If you want to call the function which is stored as variable, you have to call with with ‘()’. In the next line we have called the function ‘wish_good_afternoon(“Good Afternoon!”)’ with a message.

Pass the function as argument to another function:

Below is small code snippet which shows the function passed as argument to another function.

# File Name :
# Multiply by 2
def multiply_by_2(x):
    return 2*x
# Function which takes first argument as function.

def multiplication_table(fun, multiple, arg_list):
    for item in arg_list:
        print("{0} x {1} = {2}".format(multiple, item, fun(item)))

# Calling the function to display the multiplication table
multiplication_table(multiply_by_2, 2, range(1,6))

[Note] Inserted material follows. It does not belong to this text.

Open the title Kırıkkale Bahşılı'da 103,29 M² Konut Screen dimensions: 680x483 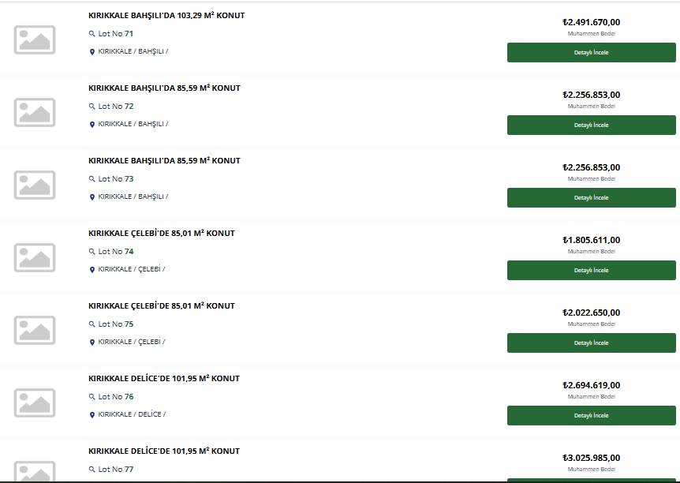click(x=166, y=15)
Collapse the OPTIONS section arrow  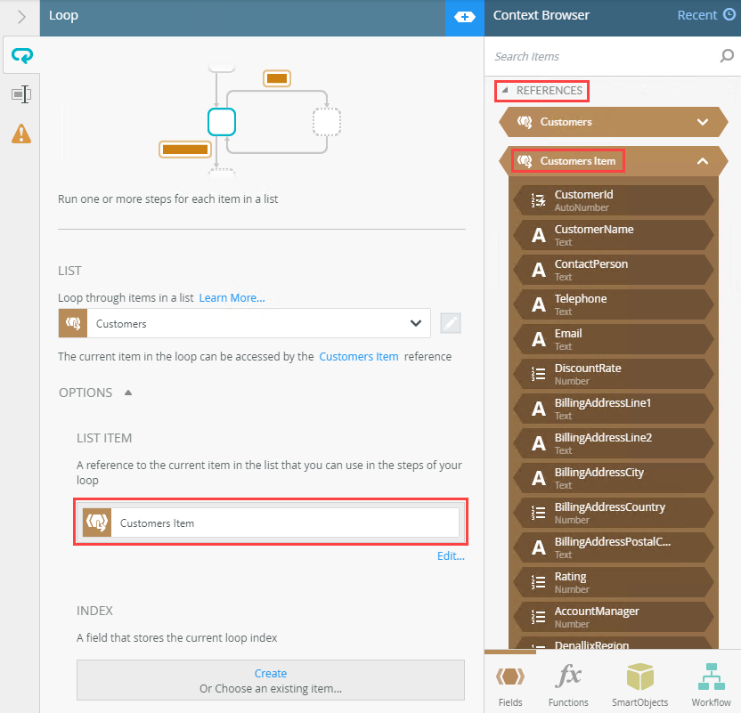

When we run the above code, here is the result.

MyShell-$ python
2 x 1 = 2
2 x 2 = 4
2 x 3 = 6
2 x 4 = 8
2 x 5 = 10

Here, we have a function ‘multiply_by_2’. The functionality of this function is to multiply the given numbers by 2 and returns the results. We have another function to display the multiplication table, which takes 3 arguments. The first argument is a function, the second one is multiple and the last is the list of numbers. When we call the function ‘multiplication_table’ with arguments ‘multiplication_table(multiply_by_2, 2, range(1,6))‘, for each number in numbers list, the function ‘multiply_by_2’ is called and it will display the multiplication table for 2.
One can see that the function ‘multiply_by_2’ is passed to the function ‘multiplication_table’

Return the function from function:

Here is the illustration of the return the function from a function.

# File Name:
# Log Levels
log_levels = {1:"DEBUG", 2:"INFO", 3:"WARNING", 4:"CRITICAL", 5:"ERROR"}

def logger(log_level):
    def wrap_log(message):
        print("{0}::{1}".format(log_level, message))
    return wrap_log

# defining individaul log functions.
log_debug = logger(log_levels[1])
log_info = logger(log_levels[2])
log_warning = logger(log_levels[3])
log_critical = logger(log_levels[4])
log_error = logger(log_levels[5])

# Based on log levels, functions can be called by  passing the releant message.
log_debug("This is debug log.")
log_info("This is information log.")
log_warning("This is warning log.")
log_critical("This is critical log.")
log_error("This is error log")

When we run the above snippet, this is the result

DEBUG::This is debug log.
INFO::This is information log.
WARNING::This is warning log.
CRITICAL::This is critical log.
ERROR::This is error log

In the above code, we have defined a dictionary ‘log_levels’ which contain the log levels such as

We have defined a function called ‘logger’, which takes an argument log level. Inside the function ‘logger’, we another inner function ‘wrap_log’, which takes message as argument and prints the both log level as well as the message. In the main function ‘logger’, we are returning the ‘wrap_log’ function without calling it. (Note that we have not used ‘()’ while returning the function)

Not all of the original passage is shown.